Segment Start: Task inputs
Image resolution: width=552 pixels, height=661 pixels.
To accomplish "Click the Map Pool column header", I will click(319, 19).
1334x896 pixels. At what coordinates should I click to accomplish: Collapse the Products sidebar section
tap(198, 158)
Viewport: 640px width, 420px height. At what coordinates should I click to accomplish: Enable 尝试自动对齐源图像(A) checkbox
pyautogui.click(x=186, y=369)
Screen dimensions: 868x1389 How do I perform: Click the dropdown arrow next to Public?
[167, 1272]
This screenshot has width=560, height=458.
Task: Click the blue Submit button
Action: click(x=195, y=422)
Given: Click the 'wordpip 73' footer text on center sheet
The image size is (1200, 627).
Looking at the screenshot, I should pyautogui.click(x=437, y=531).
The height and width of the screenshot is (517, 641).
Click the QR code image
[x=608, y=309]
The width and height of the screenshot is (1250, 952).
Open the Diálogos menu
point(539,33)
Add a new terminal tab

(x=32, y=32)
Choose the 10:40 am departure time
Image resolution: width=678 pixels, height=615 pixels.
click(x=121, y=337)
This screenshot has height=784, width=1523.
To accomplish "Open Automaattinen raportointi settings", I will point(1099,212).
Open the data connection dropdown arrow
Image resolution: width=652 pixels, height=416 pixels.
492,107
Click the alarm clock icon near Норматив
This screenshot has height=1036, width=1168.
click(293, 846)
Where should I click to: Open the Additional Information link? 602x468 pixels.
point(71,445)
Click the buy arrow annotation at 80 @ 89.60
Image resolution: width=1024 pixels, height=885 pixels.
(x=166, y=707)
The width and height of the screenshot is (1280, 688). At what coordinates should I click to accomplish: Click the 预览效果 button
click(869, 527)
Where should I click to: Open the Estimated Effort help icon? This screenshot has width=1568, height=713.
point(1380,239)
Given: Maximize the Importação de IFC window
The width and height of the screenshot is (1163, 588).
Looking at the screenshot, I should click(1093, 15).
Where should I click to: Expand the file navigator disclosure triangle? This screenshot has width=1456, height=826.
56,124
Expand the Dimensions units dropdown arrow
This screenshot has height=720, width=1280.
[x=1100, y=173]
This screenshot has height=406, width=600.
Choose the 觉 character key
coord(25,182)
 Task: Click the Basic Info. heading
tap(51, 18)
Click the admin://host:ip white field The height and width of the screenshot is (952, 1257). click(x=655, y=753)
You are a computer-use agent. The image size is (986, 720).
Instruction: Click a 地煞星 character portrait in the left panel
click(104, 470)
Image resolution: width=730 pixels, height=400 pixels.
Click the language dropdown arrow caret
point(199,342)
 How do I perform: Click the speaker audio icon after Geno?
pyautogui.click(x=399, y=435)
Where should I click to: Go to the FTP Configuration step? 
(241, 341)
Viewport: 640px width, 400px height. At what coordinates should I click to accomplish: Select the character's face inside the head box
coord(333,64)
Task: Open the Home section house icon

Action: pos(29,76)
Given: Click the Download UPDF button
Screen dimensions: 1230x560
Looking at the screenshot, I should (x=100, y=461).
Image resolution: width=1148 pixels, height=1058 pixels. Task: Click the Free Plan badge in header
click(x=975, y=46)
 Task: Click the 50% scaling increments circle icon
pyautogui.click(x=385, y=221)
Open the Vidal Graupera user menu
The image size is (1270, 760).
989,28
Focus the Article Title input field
Segment End: Task inputs
Exercise goal | What you give back should be exactly the lines of the data above from the line with "Where should I click to: Open the Estimated" through the line with "Given: Click the Download UPDF button", both of those included, and nothing more.

The answer |
Where should I click to: Open the Estimated Effort help icon? This screenshot has width=1568, height=713.
point(1380,239)
Given: Maximize the Importação de IFC window
The width and height of the screenshot is (1163, 588).
Looking at the screenshot, I should click(1093, 15).
Where should I click to: Expand the file navigator disclosure triangle? This screenshot has width=1456, height=826.
56,124
Expand the Dimensions units dropdown arrow
This screenshot has height=720, width=1280.
[x=1100, y=173]
This screenshot has height=406, width=600.
Choose the 觉 character key
coord(25,182)
 Task: Click the Basic Info. heading
tap(51, 18)
Click the admin://host:ip white field The height and width of the screenshot is (952, 1257). click(x=655, y=753)
You are a computer-use agent. The image size is (986, 720).
Instruction: Click a 地煞星 character portrait in the left panel
click(104, 470)
Image resolution: width=730 pixels, height=400 pixels.
Click the language dropdown arrow caret
point(199,342)
 How do I perform: Click the speaker audio icon after Geno?
pyautogui.click(x=399, y=435)
Where should I click to: Go to the FTP Configuration step? 
(241, 341)
Viewport: 640px width, 400px height. At what coordinates should I click to accomplish: Select the character's face inside the head box
coord(333,64)
Task: Open the Home section house icon

Action: pos(29,76)
Given: Click the Download UPDF button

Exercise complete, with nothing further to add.